Work instructions
Your answer needs to include each line of the records in which the string "Given" can be found.

Material for the task
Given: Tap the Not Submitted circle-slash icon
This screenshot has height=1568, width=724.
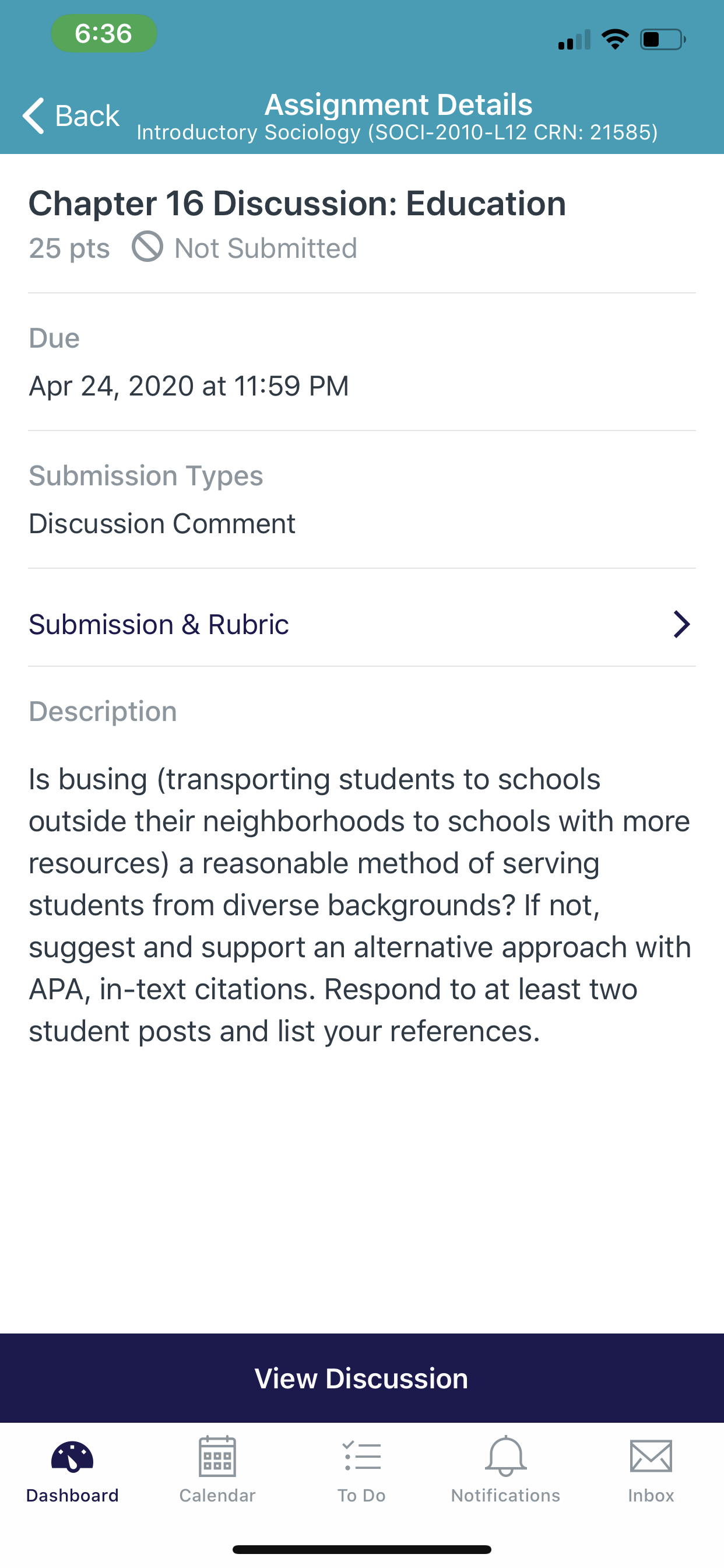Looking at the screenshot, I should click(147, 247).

...

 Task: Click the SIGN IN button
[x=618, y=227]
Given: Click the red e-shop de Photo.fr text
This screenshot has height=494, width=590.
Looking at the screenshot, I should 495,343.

Answer
Given: Tap the Not Submitted circle-slash icon
Given: Click the red e-shop de Photo.fr text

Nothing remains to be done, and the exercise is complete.